* AIM OF THE EXERCISE *
Look through the entries below and return all lines including the word "link".

=== RECORDS PROVIDED ===

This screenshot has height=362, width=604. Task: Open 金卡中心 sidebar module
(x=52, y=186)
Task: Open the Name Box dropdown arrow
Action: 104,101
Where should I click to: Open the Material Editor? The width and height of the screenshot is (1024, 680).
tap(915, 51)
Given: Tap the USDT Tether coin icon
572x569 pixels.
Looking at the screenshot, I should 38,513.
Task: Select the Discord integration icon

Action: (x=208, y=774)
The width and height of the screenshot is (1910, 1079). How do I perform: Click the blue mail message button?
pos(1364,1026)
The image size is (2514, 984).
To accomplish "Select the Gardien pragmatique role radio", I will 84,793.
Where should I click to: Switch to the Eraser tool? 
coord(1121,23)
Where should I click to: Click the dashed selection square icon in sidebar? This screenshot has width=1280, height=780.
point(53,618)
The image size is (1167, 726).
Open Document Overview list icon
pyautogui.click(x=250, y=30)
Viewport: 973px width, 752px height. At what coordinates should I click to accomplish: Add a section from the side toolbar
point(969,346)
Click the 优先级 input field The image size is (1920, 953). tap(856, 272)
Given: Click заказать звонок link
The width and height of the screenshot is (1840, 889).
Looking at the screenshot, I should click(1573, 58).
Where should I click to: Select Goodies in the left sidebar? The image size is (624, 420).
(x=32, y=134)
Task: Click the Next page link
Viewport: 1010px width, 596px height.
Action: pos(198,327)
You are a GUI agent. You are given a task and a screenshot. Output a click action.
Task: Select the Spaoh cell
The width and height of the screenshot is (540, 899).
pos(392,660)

===

* RESPONSE *
Given: Click заказать звонок link
Task: Click the Next page link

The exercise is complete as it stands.